The Reason Behind FY2019’s Low Processing Volumes

There’s one observation that can’t be missed when you look at the EB-5 processing statistics from the past decade: FY2019 broke the trend and recorded incredibly low I-526 petition processing volumes. Just like the EB-5 Immigrant Investor Program is a complicated program, the Immigrant Investor Program Office (IPO) is a complicated entity, and the processing volumes are generally the result of numerous processes going on behind the scenes that are not apparent on the surface. That is certainly the case with FY2019’s low processing volumes.

First, we’ll examine the unusually high processing volumes of I-526 petitions in FY2018. One major difference distinguishes the two fiscal years: the leadership. The IPO was headed by Julia Harrison in FY2018 but was taken over by Sarah Kendall in FY2019. Clearly, the two chiefs have a different approach to leading the office.

Why Were FY2018’s Processing Volumes So High?

FY2018’s high number of I-526 adjudications can be attributed to a variety of reasons. First, in the first quarter of FY2018, cross-trained economists and adjudicators were brought on to help streamline the processing of I-526 petitions. This was all part of Harrison’s general strategy to standardize operations at the IPO, which resulted in expedited adjudications. The IPO steadily recruited new employees during Harrison’s leadership, which is also likely to have pushed processing volumes up.

Why Were FY2019’s Processing Volumes So Low?

When Kendall took the reins, she shifted the focus from standardization and expedition to security and fraud prevention. She implemented changes at the IPO to ensure more control, integrity, and quality assurance. Fraud investigation efforts intensified, with the IPO taking extra time to work with law enforcement and the U.S. Securities and Exchange Commission (SEC) in certain cases. The IPO also cooperated with overseas officials to conduct anti-fraud measures abroad, including investigating issues related to the sources of EB-5 investors’ capital.

Increased security protocols are not the only reason for FY2019’s unusually low processing volumes: The IPO placed less emphasis on I-526 petitions in favor of other priorities. Training rolled out in May 2019 cut down on the amount of time adjudicators had to process petitions, and staff were sometimes asked to temporarily work on other tasks, meaning that even though the number of total employees increased, the number of those working on I-526 adjudications did not necessarily rise. Another factor was the sunset of the regional center program, even though the program was eventually extended. The final driving factor was Kendall’s increased focus on I-829 petition processing, reducing the time and resources available for I-526 petitions. IPO staff spent an estimated 33% more time on each I-526 petition in FY2019 than in FY2018, resulting in fewer petitions processed overall.

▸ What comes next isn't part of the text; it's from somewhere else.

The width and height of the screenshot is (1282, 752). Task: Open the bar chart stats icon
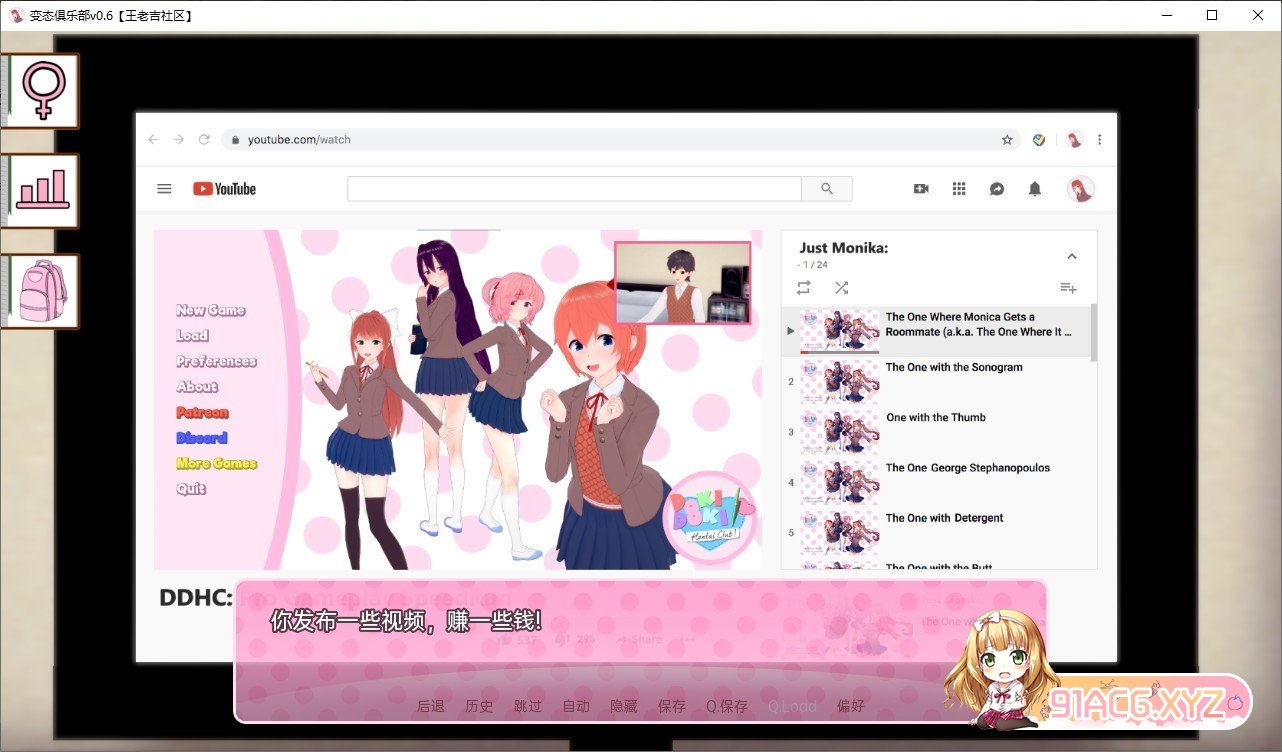(x=42, y=190)
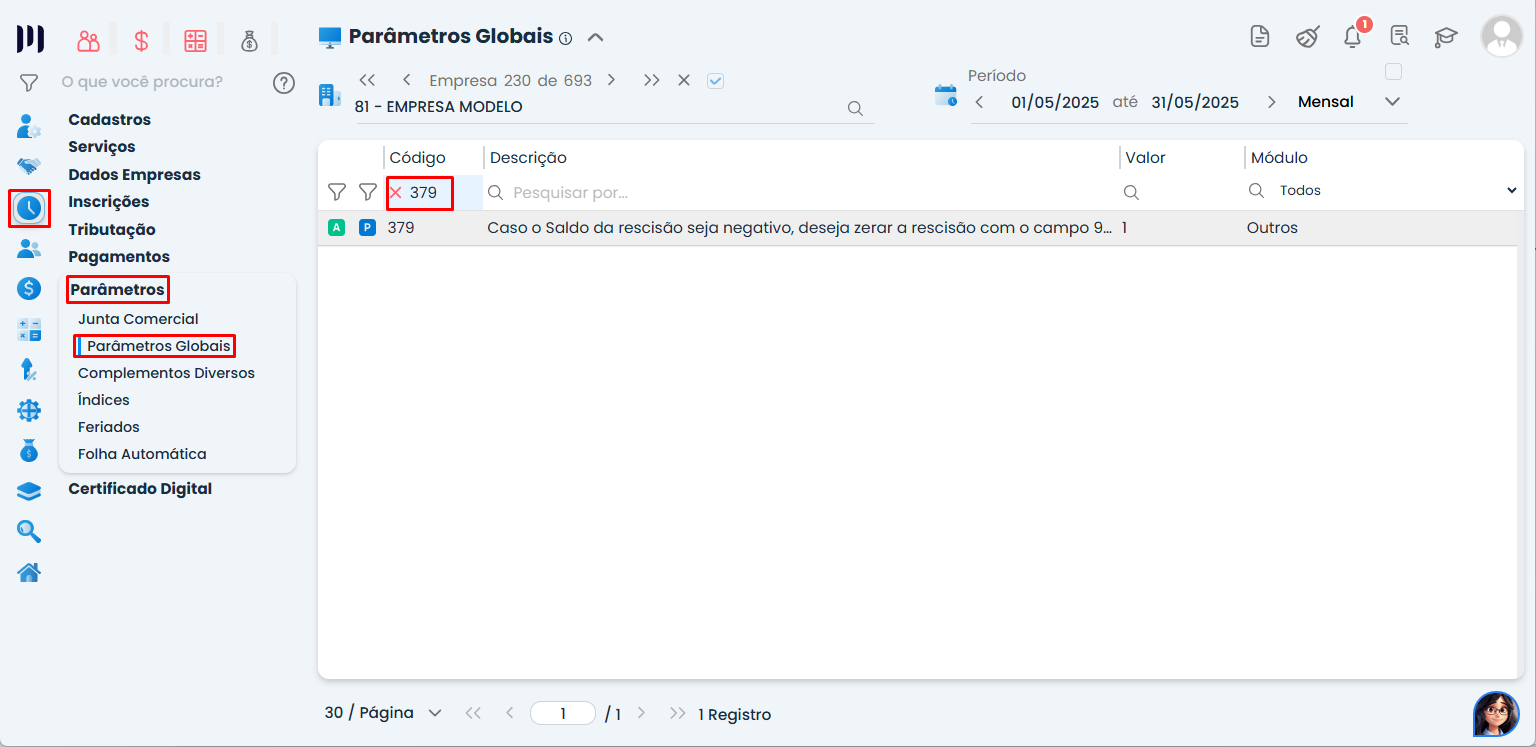
Task: Check the box above the period selector
Action: coord(1393,72)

Predictions for FY2020’s Processing Volumes

EB-5 processing volumes are difficult to predict at the best of times, and 2020 may be the most unpredictable year since World War II. Certain challenges will affect FY2020’s processing volumes, such as the hiring freeze for non-asylum USCIS officers imposed by the Trump administration. Another factor is the USCIS’s adoption of a visa availability approach for I-526 processing. It is yet to be seen how the switch from a first-in-first-out system will impact processing volumes, but EB-5 investors from underrepresented countries may enjoy faster processing times, while investors from Mainland China may suffer even longer wait times. The switch took place on March 31, 2020, so only half the fiscal year will operate under the new approach.

Most unpredictable, however, is the influence of the COVID-19 pandemic on processing volumes and the EB-5 program at large. The U.S. consulate in China is closed, with the IPO preparing to issue leftover visas to Vietnamese EB-5 investors until it reopens. This situation could easily spell EB-5 visa retrogression for Chinese nationals. Additional consulates and embassies around the world could shut down, preventing EB-5 investors from applying for their U.S. green cards. The widespread lockdowns across the globe may also play a factor, preventing EB-5 investors from collecting documentation, consulting with immigration counsel, and accessing EB-5 projects. The impact of the pandemic will only be known when it is finally over.